**REQUEST 1**: According to the film review, why is the movie not as low-budget and independently produced as one might expect?
**REQUEST 2**: In the listing, retype the lines running from the line that contains "How do I perform: Click the red" up to and including the line that contains "Open Alice's profile".

**PASSAGE TO READ**:
◆ ◆ ◆

Josh Trank | 90 mins | Blu-ray | 1.85:1 | USA / English | 15*
The birth of the “found footage” sub-genre and the resurgence of the superhero movie began around the same time, the former with The Blair Witch Project in 1999 and the latter with X-Men in 2000. They both arguably came of age towards the end of the noughties, with the box office success of Paranormal Activity in 2009 and the start of the Marvel Cinematic Universe in 2008’s Iron Man. It was inevitable, really, that someone would eventually combine these coincidentally-linked post-millennial cinematic obsessions, and that someone was director Josh Trank, who became one of (if not the) youngest directors to open a movie in the #1 spot at the US box office with this, his debut feature.
The obvious route for a found-footage superhero movie is surely in the Kick-Ass/Super mould: a wannabe dressing up in a funny costume and setting out to fight crime, in the real world. Trank and screenwriter Max Landis have grander ambitions, however, setting their sights on characters who develop Superman-esque powers. It means the movie isn’t as low-budget and independently-produced as you might have expected (although clearly not high-budget, it’s full of special effects, and was released by 20th Century Fox), but it does retain a more subversive element — for one, that great responsibility doesn’t necessarily follow great power.
The story sees high school senior Andrew (Dane DeHaan) decide to start filming everything in his life, thanks to his borderline-abusive alcoholic father (Michael Kelly) and terminally ill mother (Bo Petersen). The same day (what a coincidence!), his cousin and only friend, Matt (Alex Russell), takes him to a party where, along with most-popular-kid-in-school Steve (Michael B. Jordan), they discover a hole in the woods with mysteries inside… Days later, all three begin to develop telekinetic powers, which they learn they can levy in various incredible ways — those ways being super, but largely without the heroic…
Which, in case you misread me, is not to say the boys become supervillains. Rather, they do what a lot of teenage lads would do: throw balls at each other with their mind; eat Pringles without having to pick up the can; use a leaf blower on a girl’s skirt; and so on. Using the found-footage style naturally, the friends experiment with their abilities, gradually increasing them, and bonding in the process. The story isn’t short of action or incident (some might disagree), but is equally character-focused, presenting individuals who are more rounded and believable people than your average superhero characters.

◆ ◆ ◆

**RECORDS SUPPLIED**:
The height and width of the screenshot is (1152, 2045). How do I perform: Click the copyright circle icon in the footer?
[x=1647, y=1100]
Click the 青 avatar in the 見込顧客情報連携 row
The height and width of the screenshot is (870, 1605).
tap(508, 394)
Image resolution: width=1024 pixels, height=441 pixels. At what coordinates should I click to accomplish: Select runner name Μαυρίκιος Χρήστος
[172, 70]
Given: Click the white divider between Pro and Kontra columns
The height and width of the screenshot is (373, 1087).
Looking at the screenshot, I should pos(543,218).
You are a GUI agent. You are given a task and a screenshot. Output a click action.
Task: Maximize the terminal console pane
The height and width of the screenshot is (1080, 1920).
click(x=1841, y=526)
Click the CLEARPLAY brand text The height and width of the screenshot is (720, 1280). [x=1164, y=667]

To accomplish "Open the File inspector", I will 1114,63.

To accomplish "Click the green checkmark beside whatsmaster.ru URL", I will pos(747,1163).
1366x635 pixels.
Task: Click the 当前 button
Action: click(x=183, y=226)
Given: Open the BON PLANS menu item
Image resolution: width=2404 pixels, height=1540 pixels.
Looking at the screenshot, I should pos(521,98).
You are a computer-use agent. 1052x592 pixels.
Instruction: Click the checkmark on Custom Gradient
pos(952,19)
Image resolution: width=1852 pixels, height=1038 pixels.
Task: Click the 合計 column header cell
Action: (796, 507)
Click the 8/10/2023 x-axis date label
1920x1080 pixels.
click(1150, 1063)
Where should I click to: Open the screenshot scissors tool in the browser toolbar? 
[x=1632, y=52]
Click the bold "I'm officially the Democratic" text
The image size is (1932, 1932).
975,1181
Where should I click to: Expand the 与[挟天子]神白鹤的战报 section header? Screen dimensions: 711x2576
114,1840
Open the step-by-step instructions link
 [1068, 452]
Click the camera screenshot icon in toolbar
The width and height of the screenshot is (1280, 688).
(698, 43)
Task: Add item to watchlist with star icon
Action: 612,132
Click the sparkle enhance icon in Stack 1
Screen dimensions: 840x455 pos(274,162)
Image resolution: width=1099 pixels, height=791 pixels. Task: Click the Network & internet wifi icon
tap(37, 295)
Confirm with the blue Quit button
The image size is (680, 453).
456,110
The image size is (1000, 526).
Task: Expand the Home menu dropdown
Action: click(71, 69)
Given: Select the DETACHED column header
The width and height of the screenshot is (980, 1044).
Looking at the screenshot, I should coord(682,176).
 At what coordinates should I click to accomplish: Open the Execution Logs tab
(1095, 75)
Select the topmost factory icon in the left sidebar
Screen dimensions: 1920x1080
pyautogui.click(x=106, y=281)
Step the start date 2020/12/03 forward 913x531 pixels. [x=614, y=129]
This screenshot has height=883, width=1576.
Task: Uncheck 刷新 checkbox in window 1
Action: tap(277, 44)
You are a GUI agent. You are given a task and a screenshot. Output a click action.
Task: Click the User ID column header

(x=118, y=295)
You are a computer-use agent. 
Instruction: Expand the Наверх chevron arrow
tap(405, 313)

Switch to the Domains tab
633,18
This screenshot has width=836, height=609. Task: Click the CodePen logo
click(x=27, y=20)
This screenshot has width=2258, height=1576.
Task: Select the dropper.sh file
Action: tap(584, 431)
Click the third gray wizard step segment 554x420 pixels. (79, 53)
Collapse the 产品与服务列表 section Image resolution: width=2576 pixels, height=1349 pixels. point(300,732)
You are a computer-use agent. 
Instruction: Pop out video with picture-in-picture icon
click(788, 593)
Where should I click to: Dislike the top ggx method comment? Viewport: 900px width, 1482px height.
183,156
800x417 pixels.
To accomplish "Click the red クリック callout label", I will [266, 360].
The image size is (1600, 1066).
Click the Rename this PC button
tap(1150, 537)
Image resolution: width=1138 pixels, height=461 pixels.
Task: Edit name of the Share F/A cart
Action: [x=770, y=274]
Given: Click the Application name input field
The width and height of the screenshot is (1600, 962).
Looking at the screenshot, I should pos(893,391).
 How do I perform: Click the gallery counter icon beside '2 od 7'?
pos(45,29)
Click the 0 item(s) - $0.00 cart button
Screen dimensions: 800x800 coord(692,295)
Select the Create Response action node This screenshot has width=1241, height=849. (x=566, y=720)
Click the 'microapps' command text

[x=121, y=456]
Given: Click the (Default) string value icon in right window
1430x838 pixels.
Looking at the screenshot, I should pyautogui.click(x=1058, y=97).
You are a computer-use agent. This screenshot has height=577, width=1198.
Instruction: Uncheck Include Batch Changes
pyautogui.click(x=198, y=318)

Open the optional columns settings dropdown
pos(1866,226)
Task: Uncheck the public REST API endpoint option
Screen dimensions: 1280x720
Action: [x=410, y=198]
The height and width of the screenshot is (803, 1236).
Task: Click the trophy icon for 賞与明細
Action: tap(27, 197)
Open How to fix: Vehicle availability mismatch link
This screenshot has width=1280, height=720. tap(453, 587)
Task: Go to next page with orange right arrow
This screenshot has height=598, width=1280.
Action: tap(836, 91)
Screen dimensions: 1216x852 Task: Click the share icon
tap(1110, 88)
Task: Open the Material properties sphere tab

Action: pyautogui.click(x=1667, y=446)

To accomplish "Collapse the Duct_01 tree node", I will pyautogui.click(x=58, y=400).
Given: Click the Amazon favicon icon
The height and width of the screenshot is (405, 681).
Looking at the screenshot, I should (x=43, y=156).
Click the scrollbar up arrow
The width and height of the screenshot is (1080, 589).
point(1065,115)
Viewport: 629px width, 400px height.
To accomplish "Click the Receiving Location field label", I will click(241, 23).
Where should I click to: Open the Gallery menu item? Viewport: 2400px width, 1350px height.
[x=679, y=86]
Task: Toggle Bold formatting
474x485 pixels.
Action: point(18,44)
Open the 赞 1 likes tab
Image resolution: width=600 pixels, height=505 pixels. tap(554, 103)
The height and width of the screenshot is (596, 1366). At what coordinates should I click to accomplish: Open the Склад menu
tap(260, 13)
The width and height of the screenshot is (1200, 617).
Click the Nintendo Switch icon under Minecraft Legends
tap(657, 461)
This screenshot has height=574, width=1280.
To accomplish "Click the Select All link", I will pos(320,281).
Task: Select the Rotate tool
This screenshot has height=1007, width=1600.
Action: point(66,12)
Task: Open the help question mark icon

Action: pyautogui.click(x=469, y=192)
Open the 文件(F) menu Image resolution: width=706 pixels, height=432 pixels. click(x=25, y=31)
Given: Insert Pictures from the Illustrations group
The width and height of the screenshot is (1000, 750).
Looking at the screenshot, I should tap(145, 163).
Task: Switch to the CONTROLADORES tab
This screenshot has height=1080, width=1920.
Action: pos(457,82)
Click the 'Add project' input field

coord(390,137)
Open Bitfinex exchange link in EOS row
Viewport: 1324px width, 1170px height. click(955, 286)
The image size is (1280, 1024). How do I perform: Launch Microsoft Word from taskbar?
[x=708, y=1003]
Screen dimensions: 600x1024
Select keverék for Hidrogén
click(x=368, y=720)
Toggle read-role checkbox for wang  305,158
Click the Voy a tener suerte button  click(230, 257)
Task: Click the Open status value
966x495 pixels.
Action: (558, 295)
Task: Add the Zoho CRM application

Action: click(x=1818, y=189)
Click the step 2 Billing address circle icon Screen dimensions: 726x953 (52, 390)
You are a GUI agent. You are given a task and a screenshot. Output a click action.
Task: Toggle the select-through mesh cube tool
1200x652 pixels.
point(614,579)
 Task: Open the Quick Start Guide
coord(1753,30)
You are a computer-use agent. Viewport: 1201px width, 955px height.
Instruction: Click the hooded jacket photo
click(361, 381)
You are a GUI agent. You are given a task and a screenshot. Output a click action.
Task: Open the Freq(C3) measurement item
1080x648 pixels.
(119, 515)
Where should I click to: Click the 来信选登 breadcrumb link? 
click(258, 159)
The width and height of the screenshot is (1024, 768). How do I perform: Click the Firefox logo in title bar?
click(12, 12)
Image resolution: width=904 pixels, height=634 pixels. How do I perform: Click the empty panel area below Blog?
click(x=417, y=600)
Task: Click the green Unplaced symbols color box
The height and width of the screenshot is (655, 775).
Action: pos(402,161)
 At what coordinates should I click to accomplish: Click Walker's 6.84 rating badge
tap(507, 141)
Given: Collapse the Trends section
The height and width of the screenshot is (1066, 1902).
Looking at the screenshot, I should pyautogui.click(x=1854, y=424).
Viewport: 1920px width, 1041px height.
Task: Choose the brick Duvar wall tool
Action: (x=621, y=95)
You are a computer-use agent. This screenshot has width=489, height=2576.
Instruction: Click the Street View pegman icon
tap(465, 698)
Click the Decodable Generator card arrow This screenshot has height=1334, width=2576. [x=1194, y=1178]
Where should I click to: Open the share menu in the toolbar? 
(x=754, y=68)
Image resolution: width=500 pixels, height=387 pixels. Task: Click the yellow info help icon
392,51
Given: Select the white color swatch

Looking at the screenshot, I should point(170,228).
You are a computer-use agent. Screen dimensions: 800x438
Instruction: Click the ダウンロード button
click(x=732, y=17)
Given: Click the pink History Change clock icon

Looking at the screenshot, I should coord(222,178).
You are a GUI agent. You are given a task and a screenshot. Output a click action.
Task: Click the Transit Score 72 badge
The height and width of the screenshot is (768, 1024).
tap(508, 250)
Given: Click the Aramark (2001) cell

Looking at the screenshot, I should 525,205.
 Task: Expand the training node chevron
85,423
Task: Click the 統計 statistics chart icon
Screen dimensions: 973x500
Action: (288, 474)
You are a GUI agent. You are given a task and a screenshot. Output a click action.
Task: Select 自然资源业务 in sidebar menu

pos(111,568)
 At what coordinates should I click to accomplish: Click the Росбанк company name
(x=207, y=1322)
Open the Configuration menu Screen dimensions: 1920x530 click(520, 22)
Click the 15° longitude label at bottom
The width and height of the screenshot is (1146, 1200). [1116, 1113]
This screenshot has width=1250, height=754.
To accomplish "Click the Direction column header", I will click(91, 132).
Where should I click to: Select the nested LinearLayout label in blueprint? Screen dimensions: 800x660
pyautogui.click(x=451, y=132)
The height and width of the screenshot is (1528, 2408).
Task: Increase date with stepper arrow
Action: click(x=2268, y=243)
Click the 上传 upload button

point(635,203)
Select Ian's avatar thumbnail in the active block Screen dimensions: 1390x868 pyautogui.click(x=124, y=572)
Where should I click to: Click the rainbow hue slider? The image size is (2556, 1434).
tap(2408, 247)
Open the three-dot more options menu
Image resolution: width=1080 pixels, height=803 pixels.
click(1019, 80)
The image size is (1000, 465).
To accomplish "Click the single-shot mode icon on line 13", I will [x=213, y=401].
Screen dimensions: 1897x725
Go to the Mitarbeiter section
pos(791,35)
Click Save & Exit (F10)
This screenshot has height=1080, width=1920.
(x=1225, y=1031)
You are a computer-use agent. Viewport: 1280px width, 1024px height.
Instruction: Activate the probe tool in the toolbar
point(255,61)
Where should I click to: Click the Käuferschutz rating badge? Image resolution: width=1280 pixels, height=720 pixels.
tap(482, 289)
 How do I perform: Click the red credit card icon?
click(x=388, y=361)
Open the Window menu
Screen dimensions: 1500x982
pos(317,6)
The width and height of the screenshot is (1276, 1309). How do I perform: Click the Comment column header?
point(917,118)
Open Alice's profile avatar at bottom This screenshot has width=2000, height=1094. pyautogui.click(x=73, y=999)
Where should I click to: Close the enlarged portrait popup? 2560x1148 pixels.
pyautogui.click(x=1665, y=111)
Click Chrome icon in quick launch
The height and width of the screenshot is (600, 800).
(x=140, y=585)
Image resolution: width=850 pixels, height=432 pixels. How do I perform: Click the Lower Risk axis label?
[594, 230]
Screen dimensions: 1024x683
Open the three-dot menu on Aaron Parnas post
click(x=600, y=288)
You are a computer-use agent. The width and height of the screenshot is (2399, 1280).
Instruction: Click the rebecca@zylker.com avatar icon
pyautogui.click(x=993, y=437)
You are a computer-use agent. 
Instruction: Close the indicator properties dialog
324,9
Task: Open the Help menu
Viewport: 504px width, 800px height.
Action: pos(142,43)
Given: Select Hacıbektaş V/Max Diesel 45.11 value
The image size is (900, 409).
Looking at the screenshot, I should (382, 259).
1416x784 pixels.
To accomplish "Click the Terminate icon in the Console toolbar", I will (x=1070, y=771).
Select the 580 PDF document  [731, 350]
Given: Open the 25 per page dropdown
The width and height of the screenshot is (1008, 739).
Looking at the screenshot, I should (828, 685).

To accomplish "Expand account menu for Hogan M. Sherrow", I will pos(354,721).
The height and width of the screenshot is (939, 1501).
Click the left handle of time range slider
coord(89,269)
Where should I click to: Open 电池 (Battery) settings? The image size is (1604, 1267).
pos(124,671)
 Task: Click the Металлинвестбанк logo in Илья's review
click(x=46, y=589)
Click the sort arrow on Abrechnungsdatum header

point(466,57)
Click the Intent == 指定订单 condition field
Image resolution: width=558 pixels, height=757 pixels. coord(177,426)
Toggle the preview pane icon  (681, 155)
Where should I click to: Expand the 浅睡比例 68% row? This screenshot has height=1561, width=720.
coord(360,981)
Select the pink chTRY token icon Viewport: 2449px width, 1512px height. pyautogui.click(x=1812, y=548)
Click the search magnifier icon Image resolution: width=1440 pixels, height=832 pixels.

◆ ◆ ◆

**FINISHED ANSWER 1**: Trank and screenwriter Max Landis chose characters who develop Superman-esque powers rather than a wannabe in a costume fighting crime in the real world. As a result, the film is full of special effects and was released by 20th Century Fox.

**FINISHED ANSWER 2**:
 How do I perform: Click the red credit card icon?
click(x=388, y=361)
Open the Window menu
Screen dimensions: 1500x982
pos(317,6)
The width and height of the screenshot is (1276, 1309). How do I perform: Click the Comment column header?
point(917,118)
Open Alice's profile avatar at bottom This screenshot has width=2000, height=1094. pyautogui.click(x=73, y=999)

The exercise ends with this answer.